Wednesday, February 20, 2013

Firewood and Woodstove Update

This week I received an email from Nathan in northern Minnesota who had recently installed a Jotul Oslo wood stove in green majolica enamel, just like ours. So, it seemed like a good time to post an update on our stove, after 11 weeks of winter use. The stove is awesome. Easy to load wood and build a fire through the side door and easy to clean the ash tray and front door window as needed. The wood fire heats our entire house--the oil furnace now runs only to heat hot water. Our house is quieter and warmer, and we are using far less oil.
Sitting in a rocker in front of the wood stove watching the fire, Kodi at my feet, is peaceful and calming. I could spend a lot of time just staring at the fire. Apparently I am not alone. Sarah Lydall at the New York Times writes about Norway's love of firewood in Oslo Journal: Bark Up or Down? Firewood Splits Norwegians. Norwegians spend Friday nights watching a 12-hour show about firewood, which includes a few shots of people chopping wood and 8 hours of watching a fire burn in a fireplace. One viewer apparently said, "I couldn't go to bed because I was so excited...When will they add new logs? Just before I managed to tear myself away, they must have opened the flue a little, because just then the flames shot a little higher." The show is inspired by Lars Mytting's book, Solid Wood: All About Chopping, Drying and Stacking Wood--and the Soul of Wood-Burning.
So, about the firewood part. Lydall writes in her piece that 50 percent of the viewers of "National Firewood Night" called in to complain that the wood was stacked with the bark facing up and others complained that the bark was facing down. When we bought our first cord of wood last fall, I read oodles of Internet posts about bark up or bark down. It is apparently a global concern. The best advice I read was by Carl Debow at Northern Woodlands. He recommends: bark side up (on top) if the wood stack is open to the weather and bark side down if covered. Although looking at our wood stacks, I think the bark up or down is random.

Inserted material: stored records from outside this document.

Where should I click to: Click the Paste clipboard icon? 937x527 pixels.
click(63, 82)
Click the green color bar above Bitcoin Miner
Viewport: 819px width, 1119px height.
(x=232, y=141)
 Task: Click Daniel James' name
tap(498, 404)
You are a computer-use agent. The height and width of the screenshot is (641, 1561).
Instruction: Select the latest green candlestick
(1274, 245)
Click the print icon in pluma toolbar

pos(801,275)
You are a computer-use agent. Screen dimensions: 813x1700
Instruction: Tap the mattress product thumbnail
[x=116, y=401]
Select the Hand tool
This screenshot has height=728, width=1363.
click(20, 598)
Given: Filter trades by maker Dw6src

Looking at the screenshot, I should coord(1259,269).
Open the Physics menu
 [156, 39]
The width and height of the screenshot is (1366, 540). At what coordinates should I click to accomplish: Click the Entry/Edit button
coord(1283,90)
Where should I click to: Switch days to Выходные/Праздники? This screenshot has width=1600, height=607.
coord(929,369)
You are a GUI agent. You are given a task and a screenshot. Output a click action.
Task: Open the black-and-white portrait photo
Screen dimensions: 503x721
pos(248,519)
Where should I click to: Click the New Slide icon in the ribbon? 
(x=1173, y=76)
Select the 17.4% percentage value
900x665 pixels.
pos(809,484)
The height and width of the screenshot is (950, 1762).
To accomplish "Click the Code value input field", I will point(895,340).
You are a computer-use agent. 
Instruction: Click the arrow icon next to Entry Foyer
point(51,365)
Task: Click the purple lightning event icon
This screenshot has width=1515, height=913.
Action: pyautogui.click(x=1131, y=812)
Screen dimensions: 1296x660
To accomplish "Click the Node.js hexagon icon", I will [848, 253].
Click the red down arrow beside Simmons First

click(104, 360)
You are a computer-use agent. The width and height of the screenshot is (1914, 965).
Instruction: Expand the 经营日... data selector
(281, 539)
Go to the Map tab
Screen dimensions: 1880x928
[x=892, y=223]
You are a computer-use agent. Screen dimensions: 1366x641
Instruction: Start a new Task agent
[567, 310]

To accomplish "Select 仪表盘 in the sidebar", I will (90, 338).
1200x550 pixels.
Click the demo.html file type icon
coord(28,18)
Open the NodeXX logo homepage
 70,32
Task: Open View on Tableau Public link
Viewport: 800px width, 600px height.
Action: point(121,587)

Nathan from Minnesota wrote to me about two different problems. His Oslo was installed in a corner. In those set-ups, Jotul recommends (perhaps code requires?) that you not use the side door, only the front door. Nathan said, as others have complained, that ash flies out when the front door is used. This is a problem that our friends have with the Jotul Castine, which only comes with a front door. I suggested to Nathan that he consider a heat shield on the wall and floor along the side door if feasible and allowed by code, to allow use of the side door. For others thinking about these stoves -- go for one, like the Oslo, with a side door, and install it to allow safe and routine use of the side door.

Nathan's second concern: potential small cracks in the enamel on the stove top. He thought he overheated the stove, which can cause cracking. The other potential cause is dropping water on a hot enamel stove. We avoid the use of those fancy enamel pots for water, just for this reason. The chance of spillage is too great. So, one downside of buying the enamel stove is the need to be careful with liquids if you plan to cook on the stove. But for us, the trade-off is worth it, as the green enamel adds beauty to our living space.

We have used about two cords of wood so far, since December 4th. This week we started drawing down on the third cord. The fire burns hot as I watch the flames flicker. Perhaps I have a bit of Norwegian in me.